A guardrail-typed gate then matches severity: ">= high" against indiscriminate_weapons and the category: any rule fires.

Proposed gate shape

gates:
  - id: guardrail.injection-resistance
    match:
      tool: "*"            # apply to every tool call
    evaluate:
      - kind: llm_guardrail
        model: nemoguard-8b   # local registry of models
        on_threshold:
          # any high-severity category trips deny
          - category: any
            severity: ">= high"
            action: deny
          # specific categories mapped explicitly
          - category: privacy
            severity: ">= medium"
            action: deny
        cache_ttl: 60s        # avoid re-classifying identical payloads
        max_latency: 400ms    # cap; on timeout the rule abstains

Key invariants:

  1. Local-first. Model serving runs on the same host as the daemon. No prompts leave the box. Default backend is ollama (which already supports the NeMo Guard models); we'll wire vllm and llama.cpp as alternates.
  2. Abstain, not deny, on failure. If the model is slow/unavailable, the rule abstains (returns skip) rather than denying — guardrails must not become a DoS surface. The monitor policy mode logs the abstention.
  3. Deterministic core stays primary. Guardrail evaluators run after deterministic regex/glob matchers. The simple matchers absorb the easy cases; the LLM only sees what the policy explicitly routes to it.
  4. Same audit trail.
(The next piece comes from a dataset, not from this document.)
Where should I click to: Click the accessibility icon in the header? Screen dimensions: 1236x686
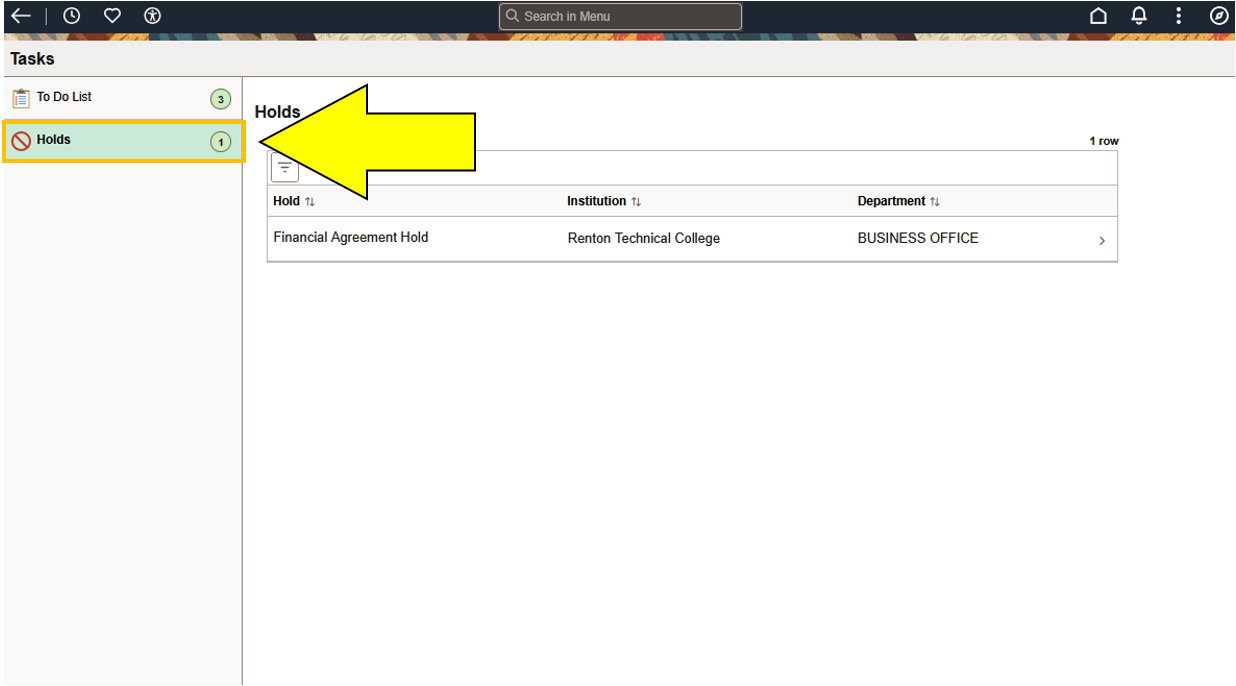(152, 15)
Verdicts include the classifier output; ledger entries record signer, model, and the structured taxonomy verdict so a verifier can reproduce the call.

Wire shape

A new evaluator kind in the policy schema:

- kind: llm_guardrail
  model: <model-id>            # required; resolved via /v1/llm/models
  prompt_field: input.command  # which path on the tool call to send
  context_fields:              # optional extra context
    - input.file_path
    - session.policy_hash
  on_threshold: [...]
  cache_ttl: 60s
  max_latency: 400ms

Policies can mix-and-match — most rules will stay regex; a small number will route through the classifier when the regex tier reports an ambiguous match.

Rollout plan

Step Status
Roadmap doc (this file) Shipped
Add kind: llm_guardrail to the policy schema, parser only Not yet implemented
/v1/llm/models registry endpoint Not yet implemented
First evaluator implementation against ollama running NeMo Guard locally Not yet implemented
Latency / cache / abstain semantics + tests Not yet implemented
Community-rule shape (schema_version: 2 adds the kind) Not yet implemented
Dashboard UI shows model verdicts in the event row Not yet implemented

Why a roadmap doc instead of just an issue

Guardrail rules will look very different from regex rules — they ship the model id, threshold table, and a context-extraction recipe. We want contributors to the openagentlock/rules registry to be able to author these without running into "is the schema settled yet?" — and to be able to author against a stable wire shape before the evaluator lands so the rules are ready when the daemon ships support.

If you're interested in helping land any of the not-yet-implemented rows, file an issue on the main repo. The two highest-leverage starting points are the /v1/llm/models registry and an ollama-backed first evaluator.